--- Exercise data Enclosed Below ---

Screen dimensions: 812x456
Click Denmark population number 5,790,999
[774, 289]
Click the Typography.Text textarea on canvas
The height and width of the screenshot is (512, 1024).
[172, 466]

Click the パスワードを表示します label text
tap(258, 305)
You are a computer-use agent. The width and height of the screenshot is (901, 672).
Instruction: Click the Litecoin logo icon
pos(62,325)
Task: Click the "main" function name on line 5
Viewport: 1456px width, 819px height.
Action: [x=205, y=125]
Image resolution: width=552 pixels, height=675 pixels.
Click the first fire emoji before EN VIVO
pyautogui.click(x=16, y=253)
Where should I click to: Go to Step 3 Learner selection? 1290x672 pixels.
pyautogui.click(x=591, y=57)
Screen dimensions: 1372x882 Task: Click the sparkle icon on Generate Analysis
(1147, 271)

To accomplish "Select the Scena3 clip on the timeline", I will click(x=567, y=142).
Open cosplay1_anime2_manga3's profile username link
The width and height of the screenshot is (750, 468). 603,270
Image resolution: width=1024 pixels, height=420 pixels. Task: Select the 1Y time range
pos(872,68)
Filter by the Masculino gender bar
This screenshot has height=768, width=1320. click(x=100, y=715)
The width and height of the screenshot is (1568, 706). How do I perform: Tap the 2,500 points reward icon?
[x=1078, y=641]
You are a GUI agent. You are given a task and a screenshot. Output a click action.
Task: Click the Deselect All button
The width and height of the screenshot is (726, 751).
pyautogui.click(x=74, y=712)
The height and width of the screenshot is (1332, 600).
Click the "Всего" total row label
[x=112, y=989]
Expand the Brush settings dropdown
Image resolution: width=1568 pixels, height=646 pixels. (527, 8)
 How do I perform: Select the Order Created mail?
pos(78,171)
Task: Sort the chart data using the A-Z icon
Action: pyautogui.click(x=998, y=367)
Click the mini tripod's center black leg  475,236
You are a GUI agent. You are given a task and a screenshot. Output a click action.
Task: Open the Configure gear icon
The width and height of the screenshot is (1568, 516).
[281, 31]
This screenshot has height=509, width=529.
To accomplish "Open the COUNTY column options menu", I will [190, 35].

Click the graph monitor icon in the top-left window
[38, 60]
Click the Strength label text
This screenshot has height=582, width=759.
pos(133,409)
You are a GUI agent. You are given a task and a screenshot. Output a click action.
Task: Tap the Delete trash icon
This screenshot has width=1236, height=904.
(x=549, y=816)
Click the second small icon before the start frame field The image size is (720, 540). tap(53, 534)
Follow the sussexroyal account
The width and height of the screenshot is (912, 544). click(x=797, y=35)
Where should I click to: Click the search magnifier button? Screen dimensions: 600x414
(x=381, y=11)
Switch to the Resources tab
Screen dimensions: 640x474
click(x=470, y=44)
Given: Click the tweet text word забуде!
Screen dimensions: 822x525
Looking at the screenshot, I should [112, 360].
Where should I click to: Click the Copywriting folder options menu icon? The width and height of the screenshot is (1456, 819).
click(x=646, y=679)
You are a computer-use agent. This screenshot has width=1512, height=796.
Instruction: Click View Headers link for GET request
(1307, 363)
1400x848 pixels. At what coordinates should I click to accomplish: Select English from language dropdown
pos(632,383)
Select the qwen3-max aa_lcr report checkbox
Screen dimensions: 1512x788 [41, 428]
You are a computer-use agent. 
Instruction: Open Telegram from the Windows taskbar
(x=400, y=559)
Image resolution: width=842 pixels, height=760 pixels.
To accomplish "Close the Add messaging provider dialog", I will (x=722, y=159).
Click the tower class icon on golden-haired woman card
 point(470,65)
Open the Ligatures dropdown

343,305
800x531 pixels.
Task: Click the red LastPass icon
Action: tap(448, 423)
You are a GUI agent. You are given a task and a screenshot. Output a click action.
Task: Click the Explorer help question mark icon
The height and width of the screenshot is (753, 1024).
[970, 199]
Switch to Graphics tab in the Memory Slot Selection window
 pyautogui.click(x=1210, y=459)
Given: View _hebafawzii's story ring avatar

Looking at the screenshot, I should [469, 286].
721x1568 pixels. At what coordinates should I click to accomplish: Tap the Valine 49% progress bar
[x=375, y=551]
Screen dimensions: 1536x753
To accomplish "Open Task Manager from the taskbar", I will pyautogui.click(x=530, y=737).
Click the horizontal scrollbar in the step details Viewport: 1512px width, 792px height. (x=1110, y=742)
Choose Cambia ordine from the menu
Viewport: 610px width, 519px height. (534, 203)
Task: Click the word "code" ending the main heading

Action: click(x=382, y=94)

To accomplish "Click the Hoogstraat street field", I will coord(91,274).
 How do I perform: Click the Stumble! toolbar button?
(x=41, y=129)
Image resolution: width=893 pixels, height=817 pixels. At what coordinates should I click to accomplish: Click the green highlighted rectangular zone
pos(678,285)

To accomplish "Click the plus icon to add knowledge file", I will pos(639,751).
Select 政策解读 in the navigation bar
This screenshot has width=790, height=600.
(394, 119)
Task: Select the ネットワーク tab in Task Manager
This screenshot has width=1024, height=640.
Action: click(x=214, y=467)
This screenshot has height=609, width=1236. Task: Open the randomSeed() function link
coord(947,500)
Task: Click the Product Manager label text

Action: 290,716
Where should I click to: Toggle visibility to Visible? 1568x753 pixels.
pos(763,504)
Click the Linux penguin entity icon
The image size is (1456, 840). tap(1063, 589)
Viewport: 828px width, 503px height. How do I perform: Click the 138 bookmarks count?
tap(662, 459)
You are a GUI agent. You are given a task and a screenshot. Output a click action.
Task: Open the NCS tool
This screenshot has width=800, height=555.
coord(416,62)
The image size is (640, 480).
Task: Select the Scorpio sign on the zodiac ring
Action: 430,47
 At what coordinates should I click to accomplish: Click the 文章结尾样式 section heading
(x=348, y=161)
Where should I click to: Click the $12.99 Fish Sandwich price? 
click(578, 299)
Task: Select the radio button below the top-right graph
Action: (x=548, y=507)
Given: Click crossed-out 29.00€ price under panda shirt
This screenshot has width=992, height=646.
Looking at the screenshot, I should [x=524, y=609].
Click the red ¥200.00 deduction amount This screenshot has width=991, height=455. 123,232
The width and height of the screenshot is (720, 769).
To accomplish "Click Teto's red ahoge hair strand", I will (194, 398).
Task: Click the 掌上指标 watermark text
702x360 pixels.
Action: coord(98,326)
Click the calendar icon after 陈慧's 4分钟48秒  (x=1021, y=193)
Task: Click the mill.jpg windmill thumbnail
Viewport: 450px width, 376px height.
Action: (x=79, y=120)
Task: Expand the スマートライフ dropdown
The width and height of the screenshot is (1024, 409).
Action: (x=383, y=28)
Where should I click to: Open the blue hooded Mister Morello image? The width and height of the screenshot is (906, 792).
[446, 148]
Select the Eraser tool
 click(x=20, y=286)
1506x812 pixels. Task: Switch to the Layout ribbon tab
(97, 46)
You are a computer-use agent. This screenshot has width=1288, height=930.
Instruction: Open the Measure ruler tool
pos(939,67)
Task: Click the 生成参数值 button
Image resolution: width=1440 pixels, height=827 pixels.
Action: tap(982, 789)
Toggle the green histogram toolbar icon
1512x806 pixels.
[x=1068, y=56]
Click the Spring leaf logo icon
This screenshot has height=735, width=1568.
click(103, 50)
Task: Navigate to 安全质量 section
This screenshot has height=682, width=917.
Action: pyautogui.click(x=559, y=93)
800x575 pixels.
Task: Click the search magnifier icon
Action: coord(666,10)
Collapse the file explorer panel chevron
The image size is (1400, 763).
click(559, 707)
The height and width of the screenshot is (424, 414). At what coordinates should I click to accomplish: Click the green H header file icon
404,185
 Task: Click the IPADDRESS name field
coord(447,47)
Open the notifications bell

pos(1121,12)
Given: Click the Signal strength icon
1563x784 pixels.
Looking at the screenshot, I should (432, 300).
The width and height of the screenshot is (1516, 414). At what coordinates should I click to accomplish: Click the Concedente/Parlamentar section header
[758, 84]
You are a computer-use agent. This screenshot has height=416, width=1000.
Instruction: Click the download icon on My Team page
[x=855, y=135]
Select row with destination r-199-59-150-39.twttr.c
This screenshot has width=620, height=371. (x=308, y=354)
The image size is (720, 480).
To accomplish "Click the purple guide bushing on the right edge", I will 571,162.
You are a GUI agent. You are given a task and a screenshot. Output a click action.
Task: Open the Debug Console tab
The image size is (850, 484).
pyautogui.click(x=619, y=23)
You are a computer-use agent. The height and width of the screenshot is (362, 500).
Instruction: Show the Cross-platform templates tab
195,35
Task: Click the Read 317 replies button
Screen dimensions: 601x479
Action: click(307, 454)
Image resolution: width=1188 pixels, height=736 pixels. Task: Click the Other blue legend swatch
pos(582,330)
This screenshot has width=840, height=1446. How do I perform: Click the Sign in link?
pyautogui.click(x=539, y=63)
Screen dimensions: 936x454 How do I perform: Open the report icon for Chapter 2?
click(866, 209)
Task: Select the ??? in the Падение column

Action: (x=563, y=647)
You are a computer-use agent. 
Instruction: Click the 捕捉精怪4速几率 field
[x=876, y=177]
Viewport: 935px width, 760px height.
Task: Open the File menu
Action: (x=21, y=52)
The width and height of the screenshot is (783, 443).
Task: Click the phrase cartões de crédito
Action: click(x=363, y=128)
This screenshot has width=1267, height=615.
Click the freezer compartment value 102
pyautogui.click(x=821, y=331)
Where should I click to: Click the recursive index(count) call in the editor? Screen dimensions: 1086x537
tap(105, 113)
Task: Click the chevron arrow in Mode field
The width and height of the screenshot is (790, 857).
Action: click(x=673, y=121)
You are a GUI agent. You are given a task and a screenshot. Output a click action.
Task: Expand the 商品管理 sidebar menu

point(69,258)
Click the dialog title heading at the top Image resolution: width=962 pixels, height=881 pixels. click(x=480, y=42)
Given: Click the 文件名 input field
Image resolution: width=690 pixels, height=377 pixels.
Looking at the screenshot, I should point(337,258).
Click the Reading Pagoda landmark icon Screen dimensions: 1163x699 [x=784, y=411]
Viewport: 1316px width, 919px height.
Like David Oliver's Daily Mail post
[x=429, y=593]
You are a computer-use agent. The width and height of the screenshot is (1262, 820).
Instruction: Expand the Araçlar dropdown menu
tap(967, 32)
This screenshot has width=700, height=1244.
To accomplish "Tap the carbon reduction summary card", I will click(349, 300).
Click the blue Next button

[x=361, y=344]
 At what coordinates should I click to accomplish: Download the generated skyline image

--- End of Enclosed Exercise data ---

(Your goal):
Determine the number of lines in the entries that contain "chevron", then write that number alone.

(Result for this task):
2